**Assigned task:** Beginning with the line where "Open the Operations menu" appears, please restate each line of the records below word for word until the last one, inclusive, and nothing else.

::: Data to use

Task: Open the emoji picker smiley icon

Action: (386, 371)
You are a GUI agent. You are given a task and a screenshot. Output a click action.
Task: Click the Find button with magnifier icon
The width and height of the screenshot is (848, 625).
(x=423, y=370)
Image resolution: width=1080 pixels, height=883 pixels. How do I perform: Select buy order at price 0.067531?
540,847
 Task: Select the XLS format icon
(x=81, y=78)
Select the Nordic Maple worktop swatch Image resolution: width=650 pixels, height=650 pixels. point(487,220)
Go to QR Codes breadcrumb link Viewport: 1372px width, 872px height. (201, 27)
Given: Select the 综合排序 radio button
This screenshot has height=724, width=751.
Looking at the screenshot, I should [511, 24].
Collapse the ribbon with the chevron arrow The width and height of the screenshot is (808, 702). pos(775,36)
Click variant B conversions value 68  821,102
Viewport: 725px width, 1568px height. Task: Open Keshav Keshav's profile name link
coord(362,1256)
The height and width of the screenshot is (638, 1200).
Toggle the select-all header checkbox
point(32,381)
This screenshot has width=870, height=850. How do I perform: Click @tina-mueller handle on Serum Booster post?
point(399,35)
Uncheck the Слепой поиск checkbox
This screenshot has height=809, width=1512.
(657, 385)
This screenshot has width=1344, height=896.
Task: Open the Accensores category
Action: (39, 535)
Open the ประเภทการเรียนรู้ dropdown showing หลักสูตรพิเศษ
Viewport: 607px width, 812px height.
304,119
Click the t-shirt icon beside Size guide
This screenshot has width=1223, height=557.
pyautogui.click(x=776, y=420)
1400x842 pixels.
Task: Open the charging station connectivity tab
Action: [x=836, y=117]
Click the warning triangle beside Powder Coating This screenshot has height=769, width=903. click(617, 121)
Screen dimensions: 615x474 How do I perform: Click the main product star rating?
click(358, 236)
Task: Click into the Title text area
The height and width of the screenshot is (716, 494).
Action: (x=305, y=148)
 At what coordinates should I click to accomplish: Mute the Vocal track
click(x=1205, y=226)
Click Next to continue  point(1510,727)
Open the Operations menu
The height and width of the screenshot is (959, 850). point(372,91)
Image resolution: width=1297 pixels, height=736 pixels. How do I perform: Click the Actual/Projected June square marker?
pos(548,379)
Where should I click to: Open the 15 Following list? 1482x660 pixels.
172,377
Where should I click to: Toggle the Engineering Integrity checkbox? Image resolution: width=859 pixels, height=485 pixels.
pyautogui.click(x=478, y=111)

::::::

**Answer below:**
Open the Operations menu
The height and width of the screenshot is (959, 850). point(372,91)
Image resolution: width=1297 pixels, height=736 pixels. How do I perform: Click the Actual/Projected June square marker?
pos(548,379)
Where should I click to: Open the 15 Following list? 1482x660 pixels.
172,377
Where should I click to: Toggle the Engineering Integrity checkbox? Image resolution: width=859 pixels, height=485 pixels.
pyautogui.click(x=478, y=111)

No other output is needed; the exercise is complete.